This collection casts the spotlight on Asia and its place in global studies on trauma to explore the ways in which violence and trauma is (re)enacted, (re)presented, (re)imagined, reconciled and consumed through various mediums in the region. The discussions revolve around the ethics of representing and discussing trauma as we negotiate the tensions between trauma and political, historical, literary and cultural representations in written, visual, digital and hybrid forms. It examines how perspectives about trauma are framed, perpetuated and/or critiqued via theories and research methods, and how a constructive tension between theory, method and experience is essential for critical discourse on the subject. It will discuss varied ways of understanding violence through multidisciplinary perspectives and comparative literature, explore the 'violent psyches' of narratives and writings across multiple mediums and platforms, and engage with how violence and trauma continue to influence the telling and form of such narratives.
Yiru Lim is a Senior Lecturer at the College of Interdisciplinary and Experiential Learning at the Singapore University of Social Sciences. Her dissertation focused on the changing novel form and its relationship to the imagination from the twentieth century to the contemporary, and her main research interests include ekphrasis, narrative and the imagination, and narratives of illness and pain. She has published in the Review of Irish Studies in Europe (RISE) and was co-author of Coal Mining and Gentrification in Japan published in 2019.
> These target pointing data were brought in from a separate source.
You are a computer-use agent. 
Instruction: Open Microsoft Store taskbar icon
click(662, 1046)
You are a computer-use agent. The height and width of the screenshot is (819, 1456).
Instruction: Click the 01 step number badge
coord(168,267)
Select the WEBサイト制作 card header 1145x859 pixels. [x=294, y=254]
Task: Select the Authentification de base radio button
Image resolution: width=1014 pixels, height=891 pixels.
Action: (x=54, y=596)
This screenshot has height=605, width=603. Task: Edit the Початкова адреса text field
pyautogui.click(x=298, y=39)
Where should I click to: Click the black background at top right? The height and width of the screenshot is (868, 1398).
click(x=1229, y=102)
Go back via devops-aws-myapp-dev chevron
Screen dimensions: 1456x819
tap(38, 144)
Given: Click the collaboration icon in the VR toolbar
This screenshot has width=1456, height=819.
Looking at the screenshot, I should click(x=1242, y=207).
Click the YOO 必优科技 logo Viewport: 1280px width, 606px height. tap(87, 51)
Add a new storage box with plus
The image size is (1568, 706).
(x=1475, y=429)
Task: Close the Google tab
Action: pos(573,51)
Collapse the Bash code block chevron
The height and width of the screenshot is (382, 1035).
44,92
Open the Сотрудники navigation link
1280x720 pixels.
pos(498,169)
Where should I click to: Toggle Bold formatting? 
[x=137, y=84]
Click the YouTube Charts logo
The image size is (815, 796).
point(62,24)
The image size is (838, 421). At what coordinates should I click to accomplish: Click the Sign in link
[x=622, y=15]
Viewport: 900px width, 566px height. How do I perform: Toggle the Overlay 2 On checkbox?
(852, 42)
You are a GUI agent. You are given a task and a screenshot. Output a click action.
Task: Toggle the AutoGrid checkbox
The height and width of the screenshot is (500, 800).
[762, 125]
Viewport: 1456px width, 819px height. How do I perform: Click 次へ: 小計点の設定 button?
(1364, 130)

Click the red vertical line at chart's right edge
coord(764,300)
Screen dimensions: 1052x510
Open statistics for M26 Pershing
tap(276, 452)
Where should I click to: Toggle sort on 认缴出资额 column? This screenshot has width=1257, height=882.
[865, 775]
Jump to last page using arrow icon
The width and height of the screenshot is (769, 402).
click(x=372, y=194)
Kit Ying Lye is currently Senior Lecturer at the Singapore University of Social Sciences. Her dissertation focuses on the use of magical realism in the re-presentation of Cold War violence in Southeast Asian literature. Her research interests are mainly, the Cold War in Southeast Asia, history and its remembrance, and death in Southeast Asian literature and culture, and Southeast Asian Cultural Heritage. She has published works that discuss the use of literature to represent civil wars in Southeast Asia. She is also the principal investigator of the research project on Singapore Chinese Funerary Practices. She is the co-editor of Death and the Afterlife: Multidisciplinary Perspectives from a Global City (Routledge).